Terming the passage of the Constitutional Amendment Bill for the goods and services tax (GST) as a “milestone reform”, the Asian Development Bank on Tuesday said the Indian economy will remain on a strong growth path in the current and next fiscal.

In an update to its Asian Development Outlook 2016, the ADB retained India’s GDP growth forecast at 7.4 per cent for the current fiscal and forecast the economy would grow at 7.8 per cent in 2017-18.

“With increasing investment over the coming year, India will remain the fastest growing major economy in the world.
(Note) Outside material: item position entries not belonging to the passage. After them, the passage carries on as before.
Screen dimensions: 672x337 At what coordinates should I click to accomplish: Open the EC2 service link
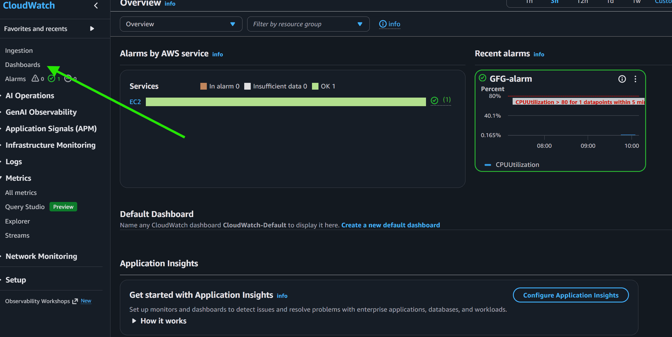click(x=135, y=102)
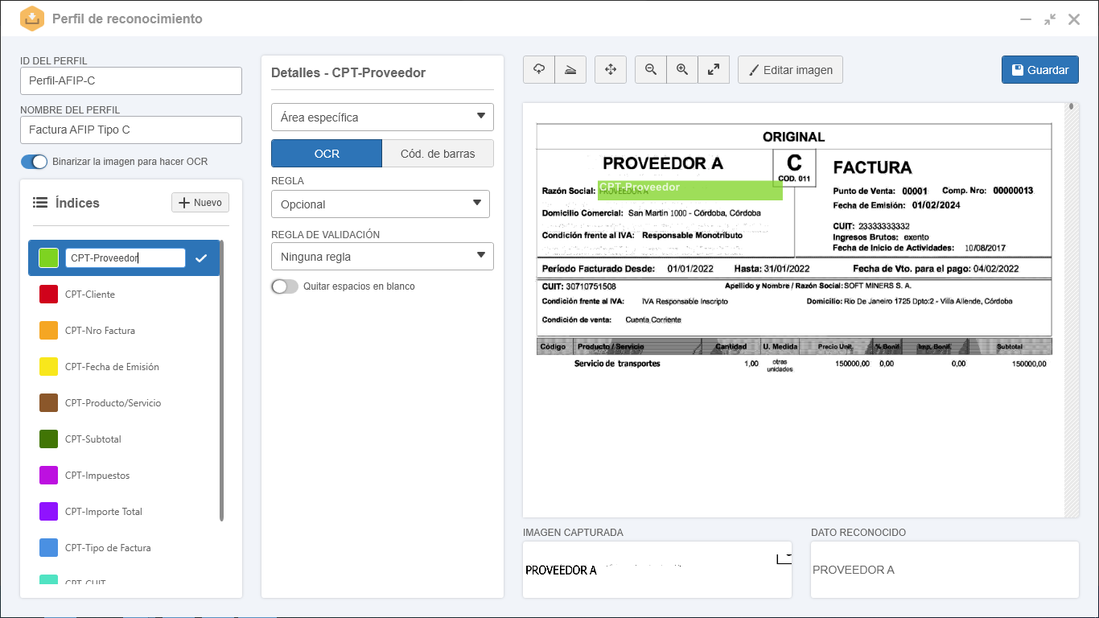The height and width of the screenshot is (618, 1099).
Task: Select the CPT-Importe Total index
Action: [x=104, y=512]
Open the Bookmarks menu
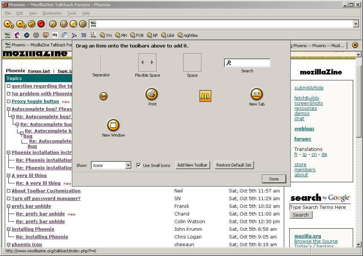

Legislation to allow a national value-added tax is a milestone reform for India, while ongoing efforts to restructure bank balance sheets will help underpin faster growth moving forward,” said Juzhong Zhuang, Deputy Chief Economist, ADB.

GST will help boost GDP growth and revenue for the government, it said, adding that the favourable monsoon and the Pay Commission award would also lift private investment.

The good monsoon will also cool food prices and the ADB report has estimated inflation to average at about 5.4 per cent in the current fiscal.

It also noted some risks of slippage in the government’s fiscal consolidation plan due to subdued non-tax revenue and higher current expenditure.

“Measures to improve the targeting of subsidies and tax revenue growth should reduce the extent of slippage,” it said.

Last week, ICRA had pegged economic growth at 7.9 per cent in 2016-17, from 7.6 per cent last fiscal and had forecast retail inflation at touch 5.2 per cent by March 2017.

Slowing global trade However, slowing global trade could cast a shadow over prospects of strong domestic growth. On Tuesday, the World Trade Organisation said world trade will grow more slowly than expected in 2016, expanding by just 1.7 per cent, well below the April forecast of 2.8 per cent.

“This is accompanied by real GDP growth of 2.2 per cent at market exchange rates. This would be the slowest pace of trade and output growth since the financial crisis,” it said.

Meanwhile a study in the International Monetary Fund’s October 2016 World Economic Outlook noted that slow trade is largely a symptom of the sluggish economic recovery.

The sutdy added that trade volumes are likely to remain subdued unless growth and investment pick up.